It'll work out for programmers, since most of them would prefer ISO 8601 dates [1] anyway.

[1] https://en.wikipedia.org/wiki/ISO_8601

We'd have to include the year in that case. That would mean we'd celebrate Programmer's Day on

33519519824856492748 93506249551461531869 84145514809834443089 03609304410075183867 44200468574541725856 92250796454662151271 34384707029866424866 0841225152-10-24 (2^510),

10972248137587377366 51187250237441854014 87852718646641402240 03976912394763519345 89433035139907272558 72265694506757442234 89916367725489295806 44820743649134059922 89974014200125290711 80395583868049283025 08252471959038318790 78578163379805855170 00782912424520905193 15101917968428014761 22873721212986041030 4-10-24 (2^1010), etc.

Good point. In the spirit of https://xkcd.com/927/ I propose we add "european programmer's day", celebrated on 5.12 (Dag Sinterklaasje)?

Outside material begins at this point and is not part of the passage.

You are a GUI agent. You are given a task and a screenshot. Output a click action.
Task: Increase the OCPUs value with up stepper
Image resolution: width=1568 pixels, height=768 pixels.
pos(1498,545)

Let's all meet here again. I'll bring a bottle or two of Pastis 512 (unfortunately adjusted with magic marker instead of a hex editor) and we can blast Dylan Beattie and the Linebreakers:

https://www.youtube.com/watch?v=nSKp2StlS6s

This comment makes my HN uncomfortably wide.
I added some spaces among the digit sequences for you.